▶ AUFGABENDETAILS
Gib die folgenden Daten bitte Zeile für Zeile unverändert wieder, aber ohne die Bilder.

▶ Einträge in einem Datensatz
►

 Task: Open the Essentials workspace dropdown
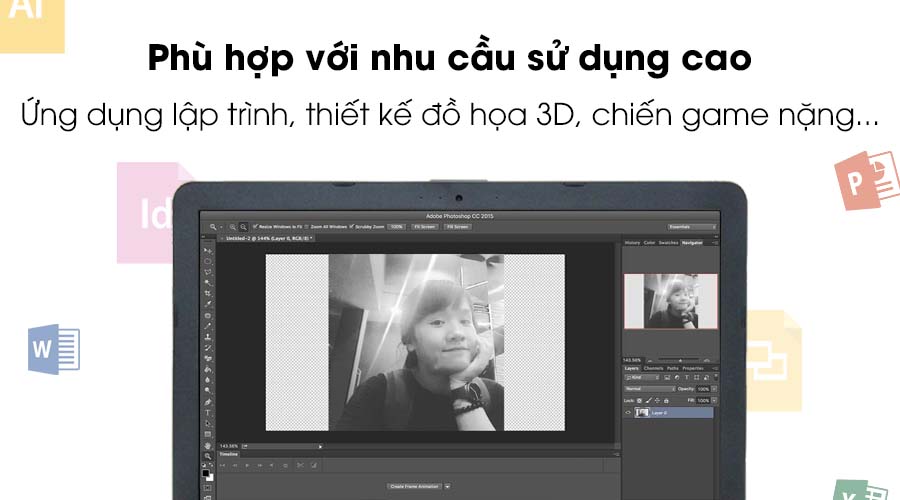coord(692,227)
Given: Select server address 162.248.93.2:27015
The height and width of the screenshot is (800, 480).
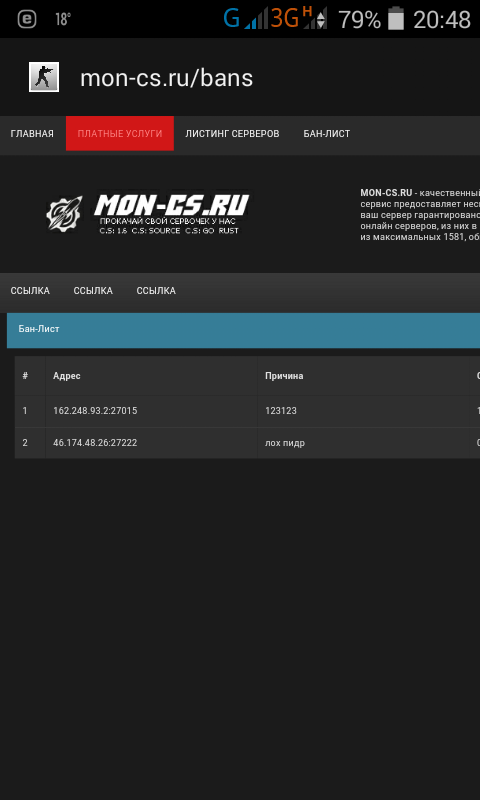Looking at the screenshot, I should (95, 411).
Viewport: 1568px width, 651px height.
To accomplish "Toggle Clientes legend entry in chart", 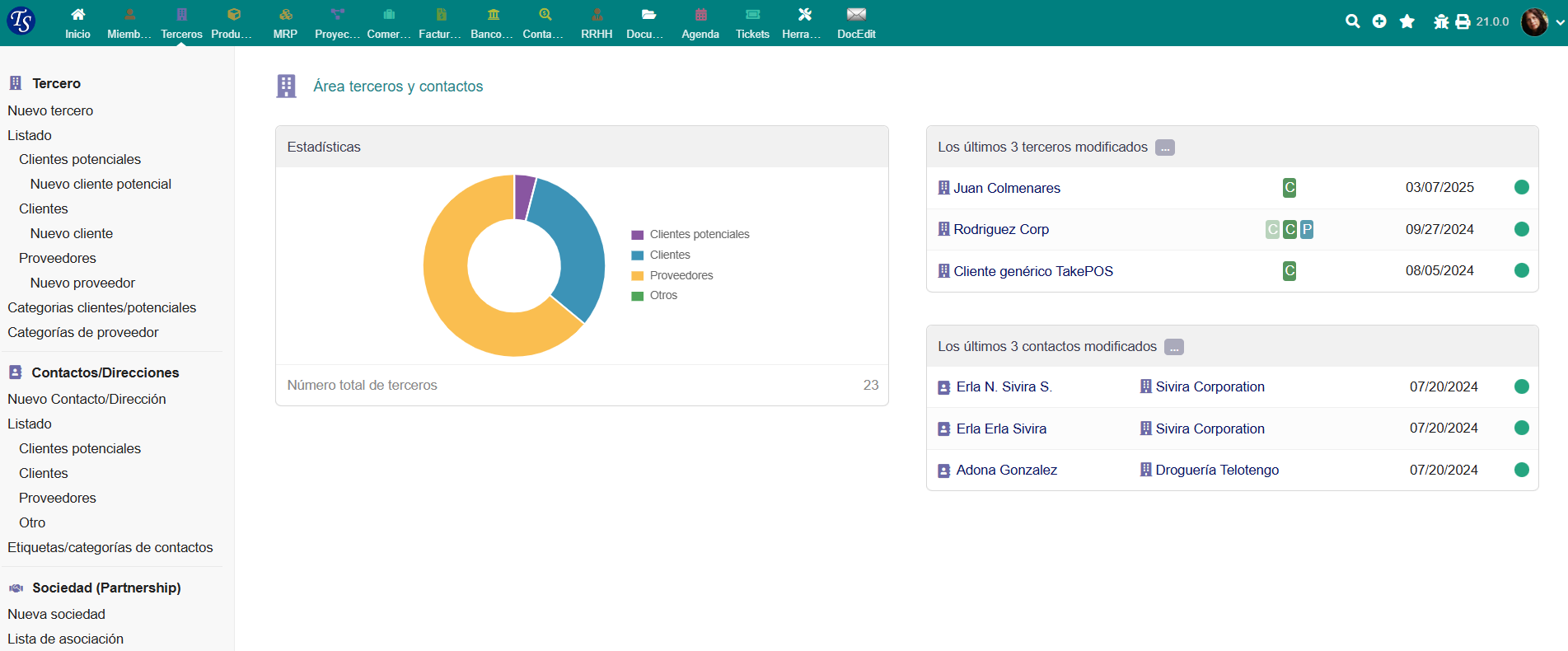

◄

▶ GELÖSTE AUFGABE
 Task: Open the Essentials workspace dropdown
coord(692,227)
Given: Select server address 162.248.93.2:27015
The height and width of the screenshot is (800, 480).
Looking at the screenshot, I should (95, 411).
Viewport: 1568px width, 651px height.
To accomplish "Toggle Clientes legend entry in chart", 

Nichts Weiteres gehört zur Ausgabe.